The basic idea of modern postal banking is that your local post office branch would offer a wide range of transaction services, including deposit-taking and small lending. Most of these transaction services are straightforward products. The post office can build on its existing network of employees and branches to meet a significant market demand at a much lower market price. Many of the low income have to pay up to 10 percent of their income for debit cards, check cashing and other services just so they can use their money.
Postal banking has operated in many Western countries since the 1800s and currently, 51 countries use postal banking as their primary method of financial inclusion — only 6 percent of postal carriers worldwide do not offer banking services.

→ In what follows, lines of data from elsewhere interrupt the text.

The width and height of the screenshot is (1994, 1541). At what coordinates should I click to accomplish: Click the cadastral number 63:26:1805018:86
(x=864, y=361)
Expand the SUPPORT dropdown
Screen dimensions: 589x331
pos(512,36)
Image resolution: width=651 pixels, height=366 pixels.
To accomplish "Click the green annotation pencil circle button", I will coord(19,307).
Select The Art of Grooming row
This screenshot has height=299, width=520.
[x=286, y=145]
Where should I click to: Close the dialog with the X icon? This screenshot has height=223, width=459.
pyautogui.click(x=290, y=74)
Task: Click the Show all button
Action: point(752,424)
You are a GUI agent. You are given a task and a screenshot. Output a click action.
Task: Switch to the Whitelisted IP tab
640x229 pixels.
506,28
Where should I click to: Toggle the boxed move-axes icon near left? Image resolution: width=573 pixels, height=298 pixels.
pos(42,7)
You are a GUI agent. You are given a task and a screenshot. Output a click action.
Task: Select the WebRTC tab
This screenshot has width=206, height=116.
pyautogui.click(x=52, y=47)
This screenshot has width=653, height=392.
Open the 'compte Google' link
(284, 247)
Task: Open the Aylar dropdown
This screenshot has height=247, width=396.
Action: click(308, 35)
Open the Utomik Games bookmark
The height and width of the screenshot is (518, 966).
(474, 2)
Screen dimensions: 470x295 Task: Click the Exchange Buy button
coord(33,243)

It is estimated that postal banking has banked over one billion people worldwide. Postal savings accounts can even reinvigorate a culture of saving that has been long lost in the United States but retained in Japan and Germany precisely because of their strong postal banking network.
But we need not look abroad: the U.S. Post Office itself served as a bank from 1910 to 1966. It succeeded in bringing millions into the banking system. It could be the solution to our major banking disparity that is about to get even bigger if payday lenders go out of business and the poor are left to secure loans from actual loan sharks.